— begin Input —

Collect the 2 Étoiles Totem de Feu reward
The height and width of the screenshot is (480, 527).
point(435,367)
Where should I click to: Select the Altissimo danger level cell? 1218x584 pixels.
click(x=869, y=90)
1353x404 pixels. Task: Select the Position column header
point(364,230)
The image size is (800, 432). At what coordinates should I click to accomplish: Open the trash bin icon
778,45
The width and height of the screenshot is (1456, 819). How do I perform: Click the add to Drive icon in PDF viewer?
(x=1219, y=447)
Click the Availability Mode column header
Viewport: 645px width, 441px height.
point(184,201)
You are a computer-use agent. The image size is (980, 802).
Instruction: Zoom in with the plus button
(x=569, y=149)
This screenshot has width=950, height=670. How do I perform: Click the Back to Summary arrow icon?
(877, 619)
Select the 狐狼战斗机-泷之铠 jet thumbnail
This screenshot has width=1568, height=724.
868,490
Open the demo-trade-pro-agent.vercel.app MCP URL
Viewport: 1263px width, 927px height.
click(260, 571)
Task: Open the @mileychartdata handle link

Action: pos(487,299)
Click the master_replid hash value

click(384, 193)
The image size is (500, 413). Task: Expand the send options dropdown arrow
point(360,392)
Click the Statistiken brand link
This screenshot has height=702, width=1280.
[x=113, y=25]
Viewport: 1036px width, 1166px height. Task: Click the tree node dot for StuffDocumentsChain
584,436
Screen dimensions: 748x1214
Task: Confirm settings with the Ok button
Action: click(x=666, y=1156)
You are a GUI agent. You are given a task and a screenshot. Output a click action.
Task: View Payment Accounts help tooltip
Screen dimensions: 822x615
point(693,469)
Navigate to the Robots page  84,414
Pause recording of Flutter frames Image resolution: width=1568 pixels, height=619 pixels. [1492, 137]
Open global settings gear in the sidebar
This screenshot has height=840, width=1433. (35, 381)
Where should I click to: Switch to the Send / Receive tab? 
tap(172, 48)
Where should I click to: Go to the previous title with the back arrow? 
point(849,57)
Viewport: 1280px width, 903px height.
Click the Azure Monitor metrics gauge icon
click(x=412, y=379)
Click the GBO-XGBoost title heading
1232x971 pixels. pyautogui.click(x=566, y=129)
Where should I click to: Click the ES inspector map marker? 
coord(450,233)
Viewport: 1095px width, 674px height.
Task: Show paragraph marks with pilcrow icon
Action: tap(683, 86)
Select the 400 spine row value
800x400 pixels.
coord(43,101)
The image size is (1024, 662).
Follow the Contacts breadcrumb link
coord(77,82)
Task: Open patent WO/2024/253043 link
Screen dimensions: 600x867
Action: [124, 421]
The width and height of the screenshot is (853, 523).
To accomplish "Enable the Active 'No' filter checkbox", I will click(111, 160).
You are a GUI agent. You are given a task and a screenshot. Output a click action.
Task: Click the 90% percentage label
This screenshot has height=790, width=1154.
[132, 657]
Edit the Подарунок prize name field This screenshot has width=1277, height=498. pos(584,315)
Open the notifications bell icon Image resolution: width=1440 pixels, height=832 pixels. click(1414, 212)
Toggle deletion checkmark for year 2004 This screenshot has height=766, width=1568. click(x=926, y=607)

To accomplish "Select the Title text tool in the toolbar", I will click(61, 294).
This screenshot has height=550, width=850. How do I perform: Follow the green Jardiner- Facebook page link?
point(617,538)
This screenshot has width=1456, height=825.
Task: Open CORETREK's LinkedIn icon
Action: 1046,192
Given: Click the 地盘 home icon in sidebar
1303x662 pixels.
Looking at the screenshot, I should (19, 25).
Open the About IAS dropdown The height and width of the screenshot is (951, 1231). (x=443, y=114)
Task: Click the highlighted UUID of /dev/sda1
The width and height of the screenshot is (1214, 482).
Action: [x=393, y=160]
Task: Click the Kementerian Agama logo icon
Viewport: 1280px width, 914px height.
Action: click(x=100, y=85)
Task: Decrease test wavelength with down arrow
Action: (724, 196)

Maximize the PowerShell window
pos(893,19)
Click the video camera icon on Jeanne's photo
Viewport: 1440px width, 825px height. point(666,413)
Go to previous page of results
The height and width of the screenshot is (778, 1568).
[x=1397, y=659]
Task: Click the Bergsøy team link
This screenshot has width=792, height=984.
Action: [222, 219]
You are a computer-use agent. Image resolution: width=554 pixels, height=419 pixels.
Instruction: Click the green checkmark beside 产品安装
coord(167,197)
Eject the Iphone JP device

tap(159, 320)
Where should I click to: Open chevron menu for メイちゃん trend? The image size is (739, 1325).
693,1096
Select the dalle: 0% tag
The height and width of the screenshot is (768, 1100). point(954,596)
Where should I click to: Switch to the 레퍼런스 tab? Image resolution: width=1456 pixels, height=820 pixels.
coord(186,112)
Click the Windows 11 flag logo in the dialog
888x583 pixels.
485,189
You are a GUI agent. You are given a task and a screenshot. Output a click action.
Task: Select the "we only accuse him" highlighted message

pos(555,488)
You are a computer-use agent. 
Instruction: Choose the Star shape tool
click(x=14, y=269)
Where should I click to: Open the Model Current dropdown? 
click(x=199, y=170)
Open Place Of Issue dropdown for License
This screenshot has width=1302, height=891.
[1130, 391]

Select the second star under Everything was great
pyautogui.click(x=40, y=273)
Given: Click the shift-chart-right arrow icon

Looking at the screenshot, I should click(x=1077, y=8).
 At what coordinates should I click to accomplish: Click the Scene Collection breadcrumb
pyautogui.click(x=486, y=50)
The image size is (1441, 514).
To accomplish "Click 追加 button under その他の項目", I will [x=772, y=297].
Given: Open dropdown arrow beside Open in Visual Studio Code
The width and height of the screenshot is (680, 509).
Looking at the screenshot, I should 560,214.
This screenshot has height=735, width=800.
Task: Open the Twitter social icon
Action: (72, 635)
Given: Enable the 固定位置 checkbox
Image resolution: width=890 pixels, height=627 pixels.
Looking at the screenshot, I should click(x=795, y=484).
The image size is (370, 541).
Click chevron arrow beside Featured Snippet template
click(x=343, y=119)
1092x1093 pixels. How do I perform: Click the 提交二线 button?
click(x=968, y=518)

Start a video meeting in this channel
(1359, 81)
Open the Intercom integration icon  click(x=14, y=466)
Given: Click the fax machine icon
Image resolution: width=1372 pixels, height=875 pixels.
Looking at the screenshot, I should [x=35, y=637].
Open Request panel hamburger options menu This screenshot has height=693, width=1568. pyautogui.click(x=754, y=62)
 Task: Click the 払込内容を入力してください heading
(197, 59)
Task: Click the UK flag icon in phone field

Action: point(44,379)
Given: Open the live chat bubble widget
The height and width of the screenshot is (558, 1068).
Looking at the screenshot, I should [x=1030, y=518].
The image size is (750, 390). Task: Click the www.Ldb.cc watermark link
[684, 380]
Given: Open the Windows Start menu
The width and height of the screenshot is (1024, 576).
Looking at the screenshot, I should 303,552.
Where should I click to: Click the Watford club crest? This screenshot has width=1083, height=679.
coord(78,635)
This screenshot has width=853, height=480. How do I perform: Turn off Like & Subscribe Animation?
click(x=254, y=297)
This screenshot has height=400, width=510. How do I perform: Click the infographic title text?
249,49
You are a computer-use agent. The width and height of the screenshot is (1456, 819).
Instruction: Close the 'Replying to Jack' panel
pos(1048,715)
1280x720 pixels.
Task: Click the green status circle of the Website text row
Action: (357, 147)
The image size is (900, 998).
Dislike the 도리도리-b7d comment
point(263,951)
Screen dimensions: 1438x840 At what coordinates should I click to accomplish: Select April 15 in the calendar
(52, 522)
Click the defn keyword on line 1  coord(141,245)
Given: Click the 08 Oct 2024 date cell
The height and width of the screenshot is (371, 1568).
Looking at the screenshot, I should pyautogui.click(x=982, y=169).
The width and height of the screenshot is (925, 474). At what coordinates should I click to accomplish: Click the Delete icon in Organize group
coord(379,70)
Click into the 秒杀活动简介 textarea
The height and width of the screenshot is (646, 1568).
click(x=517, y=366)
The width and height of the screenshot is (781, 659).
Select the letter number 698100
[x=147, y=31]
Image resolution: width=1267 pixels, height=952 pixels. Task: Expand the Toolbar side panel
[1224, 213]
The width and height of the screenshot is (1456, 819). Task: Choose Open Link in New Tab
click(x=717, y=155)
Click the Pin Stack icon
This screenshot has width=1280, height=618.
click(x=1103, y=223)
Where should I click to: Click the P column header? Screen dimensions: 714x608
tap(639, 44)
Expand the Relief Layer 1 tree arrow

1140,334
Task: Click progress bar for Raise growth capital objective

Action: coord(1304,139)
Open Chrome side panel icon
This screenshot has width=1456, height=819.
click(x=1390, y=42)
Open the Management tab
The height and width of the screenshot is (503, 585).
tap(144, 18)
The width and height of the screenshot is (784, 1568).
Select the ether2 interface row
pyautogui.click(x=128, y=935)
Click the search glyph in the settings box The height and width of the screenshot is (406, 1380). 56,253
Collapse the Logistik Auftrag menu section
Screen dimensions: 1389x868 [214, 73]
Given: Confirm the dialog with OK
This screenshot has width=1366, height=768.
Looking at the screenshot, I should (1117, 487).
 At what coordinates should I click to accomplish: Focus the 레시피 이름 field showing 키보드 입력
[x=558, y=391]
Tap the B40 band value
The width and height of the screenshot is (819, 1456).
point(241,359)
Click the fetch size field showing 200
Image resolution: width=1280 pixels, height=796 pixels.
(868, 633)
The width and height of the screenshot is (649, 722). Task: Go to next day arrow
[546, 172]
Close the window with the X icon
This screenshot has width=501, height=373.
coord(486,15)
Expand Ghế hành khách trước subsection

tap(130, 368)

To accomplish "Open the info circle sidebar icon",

— end Input —

• Exercise requirements:
Reproduce the lines of the material above verbatim, starting at the line that contains "Select the dalle: 0% tag" and ending at the line that contains "[1130, 391]", both included.

• Result of this task:
Select the dalle: 0% tag
The height and width of the screenshot is (768, 1100). point(954,596)
Where should I click to: Switch to the 레퍼런스 tab? Image resolution: width=1456 pixels, height=820 pixels.
coord(186,112)
Click the Windows 11 flag logo in the dialog
888x583 pixels.
485,189
You are a GUI agent. You are given a task and a screenshot. Output a click action.
Task: Select the "we only accuse him" highlighted message

pos(555,488)
You are a computer-use agent. 
Instruction: Choose the Star shape tool
click(x=14, y=269)
Where should I click to: Open the Model Current dropdown? 
click(x=199, y=170)
Open Place Of Issue dropdown for License
This screenshot has width=1302, height=891.
[1130, 391]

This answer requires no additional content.